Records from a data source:
────────────────────

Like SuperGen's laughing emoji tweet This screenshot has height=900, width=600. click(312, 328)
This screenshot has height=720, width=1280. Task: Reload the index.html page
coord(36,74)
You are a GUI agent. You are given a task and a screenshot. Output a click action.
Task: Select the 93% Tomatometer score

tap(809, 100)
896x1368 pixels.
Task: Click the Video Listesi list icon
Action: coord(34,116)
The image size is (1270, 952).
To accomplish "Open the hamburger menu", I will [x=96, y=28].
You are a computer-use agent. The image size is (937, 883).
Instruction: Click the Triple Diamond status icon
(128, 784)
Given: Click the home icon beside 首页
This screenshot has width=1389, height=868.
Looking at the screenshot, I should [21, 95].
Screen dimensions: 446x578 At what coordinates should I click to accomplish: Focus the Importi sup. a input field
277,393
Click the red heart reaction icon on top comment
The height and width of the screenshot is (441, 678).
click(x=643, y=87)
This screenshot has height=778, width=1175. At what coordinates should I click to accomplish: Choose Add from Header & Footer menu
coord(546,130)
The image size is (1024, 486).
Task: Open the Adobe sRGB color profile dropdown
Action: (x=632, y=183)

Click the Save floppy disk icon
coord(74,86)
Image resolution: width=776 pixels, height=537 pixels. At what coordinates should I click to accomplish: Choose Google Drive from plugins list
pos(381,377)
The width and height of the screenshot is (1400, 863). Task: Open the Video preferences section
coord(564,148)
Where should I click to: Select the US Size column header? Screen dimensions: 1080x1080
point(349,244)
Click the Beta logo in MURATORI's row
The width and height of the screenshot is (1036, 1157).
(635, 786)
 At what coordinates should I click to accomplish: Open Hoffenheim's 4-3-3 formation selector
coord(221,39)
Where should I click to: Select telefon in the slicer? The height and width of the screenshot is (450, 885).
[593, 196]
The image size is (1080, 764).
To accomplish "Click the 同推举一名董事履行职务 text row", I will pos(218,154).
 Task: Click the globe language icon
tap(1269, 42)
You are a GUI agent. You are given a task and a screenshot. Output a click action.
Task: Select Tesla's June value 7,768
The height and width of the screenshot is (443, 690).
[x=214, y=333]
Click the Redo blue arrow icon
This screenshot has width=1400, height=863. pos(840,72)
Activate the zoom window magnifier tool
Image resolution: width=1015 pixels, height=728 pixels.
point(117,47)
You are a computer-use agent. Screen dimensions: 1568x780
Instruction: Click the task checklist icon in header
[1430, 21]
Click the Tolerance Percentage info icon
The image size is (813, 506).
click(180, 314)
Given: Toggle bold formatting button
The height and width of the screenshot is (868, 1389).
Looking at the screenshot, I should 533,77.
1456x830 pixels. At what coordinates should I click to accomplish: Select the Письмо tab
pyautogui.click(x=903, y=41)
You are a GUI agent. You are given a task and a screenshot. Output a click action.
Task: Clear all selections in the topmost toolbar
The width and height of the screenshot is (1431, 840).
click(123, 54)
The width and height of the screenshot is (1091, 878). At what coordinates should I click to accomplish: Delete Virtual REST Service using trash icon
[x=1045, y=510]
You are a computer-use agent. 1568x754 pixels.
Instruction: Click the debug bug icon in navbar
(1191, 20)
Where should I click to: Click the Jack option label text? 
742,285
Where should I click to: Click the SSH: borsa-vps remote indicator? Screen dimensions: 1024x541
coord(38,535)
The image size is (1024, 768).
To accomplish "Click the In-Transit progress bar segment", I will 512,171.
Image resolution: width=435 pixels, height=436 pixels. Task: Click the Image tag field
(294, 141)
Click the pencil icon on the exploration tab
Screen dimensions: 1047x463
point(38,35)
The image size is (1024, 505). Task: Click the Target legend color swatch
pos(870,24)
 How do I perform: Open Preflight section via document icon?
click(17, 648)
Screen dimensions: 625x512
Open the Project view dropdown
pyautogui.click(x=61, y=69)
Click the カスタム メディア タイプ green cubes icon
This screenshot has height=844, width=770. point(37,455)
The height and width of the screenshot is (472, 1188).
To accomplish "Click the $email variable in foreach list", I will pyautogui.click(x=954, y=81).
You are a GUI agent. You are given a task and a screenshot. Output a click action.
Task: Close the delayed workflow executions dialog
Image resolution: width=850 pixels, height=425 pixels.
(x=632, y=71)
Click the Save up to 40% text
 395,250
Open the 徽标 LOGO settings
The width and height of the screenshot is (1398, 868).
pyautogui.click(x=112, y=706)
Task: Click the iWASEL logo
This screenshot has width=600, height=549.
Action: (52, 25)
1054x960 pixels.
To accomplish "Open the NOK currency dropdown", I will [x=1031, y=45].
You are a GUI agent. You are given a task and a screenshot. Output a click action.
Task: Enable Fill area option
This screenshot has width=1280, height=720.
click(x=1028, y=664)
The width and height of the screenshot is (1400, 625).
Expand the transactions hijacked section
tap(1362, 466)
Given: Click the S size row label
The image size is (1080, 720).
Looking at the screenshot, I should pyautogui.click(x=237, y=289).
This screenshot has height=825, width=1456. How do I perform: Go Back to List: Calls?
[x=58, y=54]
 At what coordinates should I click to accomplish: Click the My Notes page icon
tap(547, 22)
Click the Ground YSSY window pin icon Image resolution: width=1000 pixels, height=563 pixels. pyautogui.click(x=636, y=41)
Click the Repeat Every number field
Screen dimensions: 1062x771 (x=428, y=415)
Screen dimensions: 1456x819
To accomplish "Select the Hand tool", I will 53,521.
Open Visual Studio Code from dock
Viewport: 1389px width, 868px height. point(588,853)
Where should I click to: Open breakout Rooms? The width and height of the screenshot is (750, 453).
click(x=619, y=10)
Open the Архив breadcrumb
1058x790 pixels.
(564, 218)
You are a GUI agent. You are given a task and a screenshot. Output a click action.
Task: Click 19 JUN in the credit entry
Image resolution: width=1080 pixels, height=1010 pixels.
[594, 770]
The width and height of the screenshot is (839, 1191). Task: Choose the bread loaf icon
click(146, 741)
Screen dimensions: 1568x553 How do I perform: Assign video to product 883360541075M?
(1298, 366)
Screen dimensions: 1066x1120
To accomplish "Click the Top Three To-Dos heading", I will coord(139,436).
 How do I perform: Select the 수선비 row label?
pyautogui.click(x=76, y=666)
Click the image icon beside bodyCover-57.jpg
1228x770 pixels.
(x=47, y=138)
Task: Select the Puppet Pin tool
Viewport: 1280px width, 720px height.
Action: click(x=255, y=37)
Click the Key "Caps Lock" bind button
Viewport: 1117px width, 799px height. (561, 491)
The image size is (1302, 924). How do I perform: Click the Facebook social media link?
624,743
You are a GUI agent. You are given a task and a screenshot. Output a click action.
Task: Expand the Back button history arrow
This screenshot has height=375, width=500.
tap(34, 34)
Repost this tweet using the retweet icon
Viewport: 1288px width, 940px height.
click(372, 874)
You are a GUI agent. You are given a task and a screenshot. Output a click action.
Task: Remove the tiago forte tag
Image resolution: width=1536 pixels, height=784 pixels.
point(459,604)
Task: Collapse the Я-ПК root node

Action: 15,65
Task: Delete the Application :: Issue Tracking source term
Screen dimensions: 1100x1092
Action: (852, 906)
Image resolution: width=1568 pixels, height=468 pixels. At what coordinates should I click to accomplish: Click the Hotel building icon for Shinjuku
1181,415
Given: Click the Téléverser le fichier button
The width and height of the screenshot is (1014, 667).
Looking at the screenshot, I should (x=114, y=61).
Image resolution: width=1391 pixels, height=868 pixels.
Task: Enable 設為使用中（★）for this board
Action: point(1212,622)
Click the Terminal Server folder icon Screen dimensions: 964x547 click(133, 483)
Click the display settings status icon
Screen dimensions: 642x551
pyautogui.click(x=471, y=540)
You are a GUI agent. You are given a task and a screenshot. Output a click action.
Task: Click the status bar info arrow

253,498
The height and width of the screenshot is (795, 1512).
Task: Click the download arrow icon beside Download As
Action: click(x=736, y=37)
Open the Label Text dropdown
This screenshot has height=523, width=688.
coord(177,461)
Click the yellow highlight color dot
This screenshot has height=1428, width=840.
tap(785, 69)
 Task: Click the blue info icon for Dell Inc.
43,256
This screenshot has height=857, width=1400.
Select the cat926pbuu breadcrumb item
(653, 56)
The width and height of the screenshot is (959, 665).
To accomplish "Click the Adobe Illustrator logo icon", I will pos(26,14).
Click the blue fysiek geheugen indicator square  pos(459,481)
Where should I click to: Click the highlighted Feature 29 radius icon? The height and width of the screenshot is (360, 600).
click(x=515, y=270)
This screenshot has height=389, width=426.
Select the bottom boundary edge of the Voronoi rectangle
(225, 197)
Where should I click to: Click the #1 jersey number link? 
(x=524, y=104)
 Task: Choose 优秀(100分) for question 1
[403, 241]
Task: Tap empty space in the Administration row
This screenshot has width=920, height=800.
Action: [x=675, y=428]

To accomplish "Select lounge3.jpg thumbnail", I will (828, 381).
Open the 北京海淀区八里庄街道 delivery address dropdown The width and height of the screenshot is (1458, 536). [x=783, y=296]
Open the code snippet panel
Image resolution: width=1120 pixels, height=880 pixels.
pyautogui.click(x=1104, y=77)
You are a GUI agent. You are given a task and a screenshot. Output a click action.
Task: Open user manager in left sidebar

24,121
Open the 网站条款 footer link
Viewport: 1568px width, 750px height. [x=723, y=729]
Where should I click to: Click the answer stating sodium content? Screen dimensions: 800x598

────────────────────

_TASK GOAL_
Please repeat the lines above, starting at the first line and ending at the line that contains "Action: coord(34,116)", with both of those lines included.

_RESPONSE TO THIS EXERCISE_
Like SuperGen's laughing emoji tweet This screenshot has height=900, width=600. click(312, 328)
This screenshot has height=720, width=1280. Task: Reload the index.html page
coord(36,74)
You are a GUI agent. You are given a task and a screenshot. Output a click action.
Task: Select the 93% Tomatometer score

tap(809, 100)
896x1368 pixels.
Task: Click the Video Listesi list icon
Action: coord(34,116)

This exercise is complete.